I propose 3.0 psi pure oxygen in Mars spacesuits. An MCP suit is easy to make at that pressure, but very difficult at 4.3 psi. The EMU spacesuit used by Shuttle and ISS uses 4.3 psi. Astronauts require 17 hours of oxygen prebreathe to flush nitrogen out of their blood before decompressing to suit pressure. They use higher suit pressure to reduce that prebreathe time. If they didn't flush nitrogen out, decompression would give them the Bends. Again, Apollo solved that by using lower cabin pressure, so difference between cabin and suit pressure did not require any prebreathe time.

Using the 10% rule, I propose cabin use 2.7 psi partial pressure oxygen. Again, Boulder Colorado has 2.54 psi partial pressure oxygen, so this is not extreme. The rule is maximum partial pressure nitrogen in the higher pressure environment must be no greater than 1.2 times total pressure of the lower pressure environment. So with suit pressure of 3.0 psi, maximum partial pressure nitrogen the cabin is 3.6 psi. I propose using 3.5 psi to stay away from the extreme. Then add argon. Mars atmosphere has argon, Earth has argon. If we make the nitrogen:argon ratio the same as Mars ambient, then extracting it is easier. But on the ship we can use anything we want. Besides, percentage N2 and Ar in Mars atmosphere measured by Viking 2 lander in 1977 is not exactly the same as modern rovers. It appears gasses can vary from location to location, and year to year. I thought only CO2 would vary, but measurements by modern rovers show these two gasses vary a little as well. So if we add 1.148 psi partial pressure argon, that adds up to pressure 1/2 of Earth at sea level.

Summary:
2.7 psi O2
3.5 psi N2
1.148 psi Ar
Total: 7.348 psi total

Again, human metabolism will convert some O2 into CO2, and we exhale and sweat moisture so there will be some water vapour.

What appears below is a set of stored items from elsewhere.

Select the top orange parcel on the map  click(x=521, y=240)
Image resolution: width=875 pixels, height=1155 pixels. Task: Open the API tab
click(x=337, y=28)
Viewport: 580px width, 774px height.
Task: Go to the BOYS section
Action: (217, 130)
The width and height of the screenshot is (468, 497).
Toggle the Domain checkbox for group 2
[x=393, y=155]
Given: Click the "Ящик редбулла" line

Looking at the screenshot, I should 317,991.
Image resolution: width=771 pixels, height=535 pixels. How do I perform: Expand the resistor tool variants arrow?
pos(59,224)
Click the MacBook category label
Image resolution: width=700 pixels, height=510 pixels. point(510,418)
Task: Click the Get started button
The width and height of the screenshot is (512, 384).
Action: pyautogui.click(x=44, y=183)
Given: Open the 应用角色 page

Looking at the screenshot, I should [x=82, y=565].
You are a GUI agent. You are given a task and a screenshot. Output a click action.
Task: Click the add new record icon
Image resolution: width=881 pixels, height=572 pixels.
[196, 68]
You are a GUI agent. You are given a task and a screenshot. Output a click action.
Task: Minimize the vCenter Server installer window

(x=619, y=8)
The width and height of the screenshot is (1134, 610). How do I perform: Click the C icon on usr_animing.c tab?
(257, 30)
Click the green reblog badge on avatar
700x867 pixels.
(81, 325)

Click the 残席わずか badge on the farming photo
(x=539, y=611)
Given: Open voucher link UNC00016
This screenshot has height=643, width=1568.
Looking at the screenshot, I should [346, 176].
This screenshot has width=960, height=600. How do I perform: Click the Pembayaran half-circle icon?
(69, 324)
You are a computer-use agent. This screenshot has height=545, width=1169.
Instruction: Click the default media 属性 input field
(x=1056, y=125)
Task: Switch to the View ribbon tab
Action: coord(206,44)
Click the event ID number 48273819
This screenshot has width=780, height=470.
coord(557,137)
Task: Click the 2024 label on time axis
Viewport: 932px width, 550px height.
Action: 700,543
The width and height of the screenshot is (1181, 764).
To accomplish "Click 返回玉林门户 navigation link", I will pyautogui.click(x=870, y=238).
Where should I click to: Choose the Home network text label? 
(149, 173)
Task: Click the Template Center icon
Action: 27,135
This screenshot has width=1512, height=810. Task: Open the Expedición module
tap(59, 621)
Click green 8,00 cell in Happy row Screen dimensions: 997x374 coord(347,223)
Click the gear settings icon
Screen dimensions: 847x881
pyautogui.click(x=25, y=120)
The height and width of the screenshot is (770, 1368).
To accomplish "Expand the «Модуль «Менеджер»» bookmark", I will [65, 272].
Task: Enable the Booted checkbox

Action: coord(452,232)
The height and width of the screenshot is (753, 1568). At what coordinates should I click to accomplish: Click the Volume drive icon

::Edit:: If we make the ratio of N2:Ar the same as Mars ambient, that makes harvesting on Mars easy and simple. The Viking 2 lander in 1977 measured 2.7% N2, 1.6% Ar by volume. Using that: 3.5 psi N2 (see above) multiply by (1.6 / 2.7) = 2.074 psi partial pressure argon. That would increase total pressure to 8.274 psi. Composition of Mars atmosphere in Wikipedia is 2.6% N2, 1.9% Ar. There are references on the Wikipedia page to justify that. If we use those values we get 3.5 psi * (1.9 / 2.6) = 2.5577 psi partial pressure Ar. That would make total pressure 8.7577 psi. If you add no argon at all, total is 6.2 psi, which is still higher than Skylab. But doing that on Mars requires extra effort to separate nitrogen from argon. So the summary shown above is a simple compromise, resulting in exactly half Earth pressure at sea level.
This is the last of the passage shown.